- Saved data entries:
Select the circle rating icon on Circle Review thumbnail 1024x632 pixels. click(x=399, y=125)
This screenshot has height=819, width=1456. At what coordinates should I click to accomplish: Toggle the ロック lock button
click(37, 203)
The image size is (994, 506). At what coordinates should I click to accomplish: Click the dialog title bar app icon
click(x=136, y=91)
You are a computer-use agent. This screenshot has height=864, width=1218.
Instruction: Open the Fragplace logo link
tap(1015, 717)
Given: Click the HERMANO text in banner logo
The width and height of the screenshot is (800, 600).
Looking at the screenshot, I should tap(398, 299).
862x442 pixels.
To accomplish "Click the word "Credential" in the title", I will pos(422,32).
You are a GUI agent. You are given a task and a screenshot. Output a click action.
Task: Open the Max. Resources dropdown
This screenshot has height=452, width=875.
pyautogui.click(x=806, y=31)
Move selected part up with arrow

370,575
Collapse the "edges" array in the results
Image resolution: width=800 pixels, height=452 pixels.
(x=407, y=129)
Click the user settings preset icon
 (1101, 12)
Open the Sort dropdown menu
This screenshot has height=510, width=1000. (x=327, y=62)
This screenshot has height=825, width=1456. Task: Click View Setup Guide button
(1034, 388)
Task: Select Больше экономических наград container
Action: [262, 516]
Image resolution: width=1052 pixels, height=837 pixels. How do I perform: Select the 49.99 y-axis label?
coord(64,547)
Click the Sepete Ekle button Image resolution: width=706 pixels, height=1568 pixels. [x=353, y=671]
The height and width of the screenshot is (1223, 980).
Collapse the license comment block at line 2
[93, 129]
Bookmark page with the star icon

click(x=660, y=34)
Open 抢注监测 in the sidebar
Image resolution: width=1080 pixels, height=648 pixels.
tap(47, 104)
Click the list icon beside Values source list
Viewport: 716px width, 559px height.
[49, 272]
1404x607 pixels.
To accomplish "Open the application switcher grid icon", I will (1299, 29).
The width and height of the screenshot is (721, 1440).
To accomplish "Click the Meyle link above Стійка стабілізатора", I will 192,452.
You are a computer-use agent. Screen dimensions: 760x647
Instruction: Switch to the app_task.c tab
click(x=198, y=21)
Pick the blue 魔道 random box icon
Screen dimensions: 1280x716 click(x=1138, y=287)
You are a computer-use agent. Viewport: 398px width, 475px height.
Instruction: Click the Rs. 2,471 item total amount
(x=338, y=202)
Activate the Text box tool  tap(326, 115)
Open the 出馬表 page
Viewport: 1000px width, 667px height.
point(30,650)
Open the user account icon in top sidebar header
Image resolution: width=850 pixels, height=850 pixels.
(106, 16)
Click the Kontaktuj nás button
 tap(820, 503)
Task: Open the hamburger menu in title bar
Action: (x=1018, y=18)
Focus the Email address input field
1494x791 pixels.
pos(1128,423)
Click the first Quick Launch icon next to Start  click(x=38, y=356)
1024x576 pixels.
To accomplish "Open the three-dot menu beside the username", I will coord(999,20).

- Problem details:
Scan the data above line by line. Please say how many lines hold the word "agent", and give only that number.

- Expected answer:
4